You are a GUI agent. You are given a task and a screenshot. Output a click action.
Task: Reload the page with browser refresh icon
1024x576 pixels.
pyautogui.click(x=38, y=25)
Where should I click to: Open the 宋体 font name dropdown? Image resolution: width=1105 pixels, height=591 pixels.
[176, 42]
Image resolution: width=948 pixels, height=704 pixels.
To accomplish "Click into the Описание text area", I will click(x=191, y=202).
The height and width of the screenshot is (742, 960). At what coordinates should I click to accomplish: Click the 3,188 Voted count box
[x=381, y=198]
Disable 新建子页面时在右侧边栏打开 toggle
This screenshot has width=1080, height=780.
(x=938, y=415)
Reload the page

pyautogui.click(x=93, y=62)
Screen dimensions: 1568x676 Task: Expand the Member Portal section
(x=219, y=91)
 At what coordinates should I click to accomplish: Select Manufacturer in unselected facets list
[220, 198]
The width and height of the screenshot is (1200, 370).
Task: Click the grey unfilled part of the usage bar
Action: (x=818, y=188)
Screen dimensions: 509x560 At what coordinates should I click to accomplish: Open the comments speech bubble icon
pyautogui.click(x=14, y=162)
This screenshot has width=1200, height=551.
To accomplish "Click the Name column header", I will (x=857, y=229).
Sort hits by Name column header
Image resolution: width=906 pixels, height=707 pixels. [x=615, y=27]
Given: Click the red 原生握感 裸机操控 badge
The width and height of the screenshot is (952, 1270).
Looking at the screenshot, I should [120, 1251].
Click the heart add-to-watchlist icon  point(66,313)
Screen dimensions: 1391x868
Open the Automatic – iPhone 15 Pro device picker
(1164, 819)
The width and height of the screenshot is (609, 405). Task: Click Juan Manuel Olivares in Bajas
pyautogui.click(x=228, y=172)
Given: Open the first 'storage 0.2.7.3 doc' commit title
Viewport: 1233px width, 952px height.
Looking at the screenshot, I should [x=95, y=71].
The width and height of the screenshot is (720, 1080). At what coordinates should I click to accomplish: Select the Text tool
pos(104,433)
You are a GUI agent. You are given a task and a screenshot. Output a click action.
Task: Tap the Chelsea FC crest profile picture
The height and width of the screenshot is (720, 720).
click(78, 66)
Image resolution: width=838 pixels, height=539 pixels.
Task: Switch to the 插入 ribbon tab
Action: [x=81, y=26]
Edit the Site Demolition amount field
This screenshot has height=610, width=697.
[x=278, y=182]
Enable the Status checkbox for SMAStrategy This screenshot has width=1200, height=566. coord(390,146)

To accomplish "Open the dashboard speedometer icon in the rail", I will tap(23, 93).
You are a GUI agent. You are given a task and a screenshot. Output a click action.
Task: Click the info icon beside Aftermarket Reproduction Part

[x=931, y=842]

☆ ☆ ☆ ☆ ☆

GOAL. Copy all of the records above word for word, keeping each line as it appears.

ANSWER FOR THIS EXERCISE.
You are a GUI agent. You are given a task and a screenshot. Output a click action.
Task: Reload the page with browser refresh icon
1024x576 pixels.
pyautogui.click(x=38, y=25)
Where should I click to: Open the 宋体 font name dropdown? Image resolution: width=1105 pixels, height=591 pixels.
[176, 42]
Image resolution: width=948 pixels, height=704 pixels.
To accomplish "Click into the Описание text area", I will click(x=191, y=202).
The height and width of the screenshot is (742, 960). At what coordinates should I click to accomplish: Click the 3,188 Voted count box
[x=381, y=198]
Disable 新建子页面时在右侧边栏打开 toggle
This screenshot has width=1080, height=780.
(x=938, y=415)
Reload the page

pyautogui.click(x=93, y=62)
Screen dimensions: 1568x676 Task: Expand the Member Portal section
(x=219, y=91)
 At what coordinates should I click to accomplish: Select Manufacturer in unselected facets list
[220, 198]
The width and height of the screenshot is (1200, 370).
Task: Click the grey unfilled part of the usage bar
Action: (x=818, y=188)
Screen dimensions: 509x560 At what coordinates should I click to accomplish: Open the comments speech bubble icon
pyautogui.click(x=14, y=162)
This screenshot has width=1200, height=551.
To accomplish "Click the Name column header", I will (x=857, y=229).
Sort hits by Name column header
Image resolution: width=906 pixels, height=707 pixels. [x=615, y=27]
Given: Click the red 原生握感 裸机操控 badge
The width and height of the screenshot is (952, 1270).
Looking at the screenshot, I should [120, 1251].
Click the heart add-to-watchlist icon  point(66,313)
Screen dimensions: 1391x868
Open the Automatic – iPhone 15 Pro device picker
(1164, 819)
The width and height of the screenshot is (609, 405). Task: Click Juan Manuel Olivares in Bajas
pyautogui.click(x=228, y=172)
Given: Open the first 'storage 0.2.7.3 doc' commit title
Viewport: 1233px width, 952px height.
Looking at the screenshot, I should [x=95, y=71].
The width and height of the screenshot is (720, 1080). At what coordinates should I click to accomplish: Select the Text tool
pos(104,433)
You are a GUI agent. You are given a task and a screenshot. Output a click action.
Task: Tap the Chelsea FC crest profile picture
The height and width of the screenshot is (720, 720).
click(78, 66)
Image resolution: width=838 pixels, height=539 pixels.
Task: Switch to the 插入 ribbon tab
Action: [x=81, y=26]
Edit the Site Demolition amount field
This screenshot has height=610, width=697.
[x=278, y=182]
Enable the Status checkbox for SMAStrategy This screenshot has width=1200, height=566. coord(390,146)

To accomplish "Open the dashboard speedometer icon in the rail", I will tap(23, 93).
You are a GUI agent. You are given a task and a screenshot. Output a click action.
Task: Click the info icon beside Aftermarket Reproduction Part

[x=931, y=842]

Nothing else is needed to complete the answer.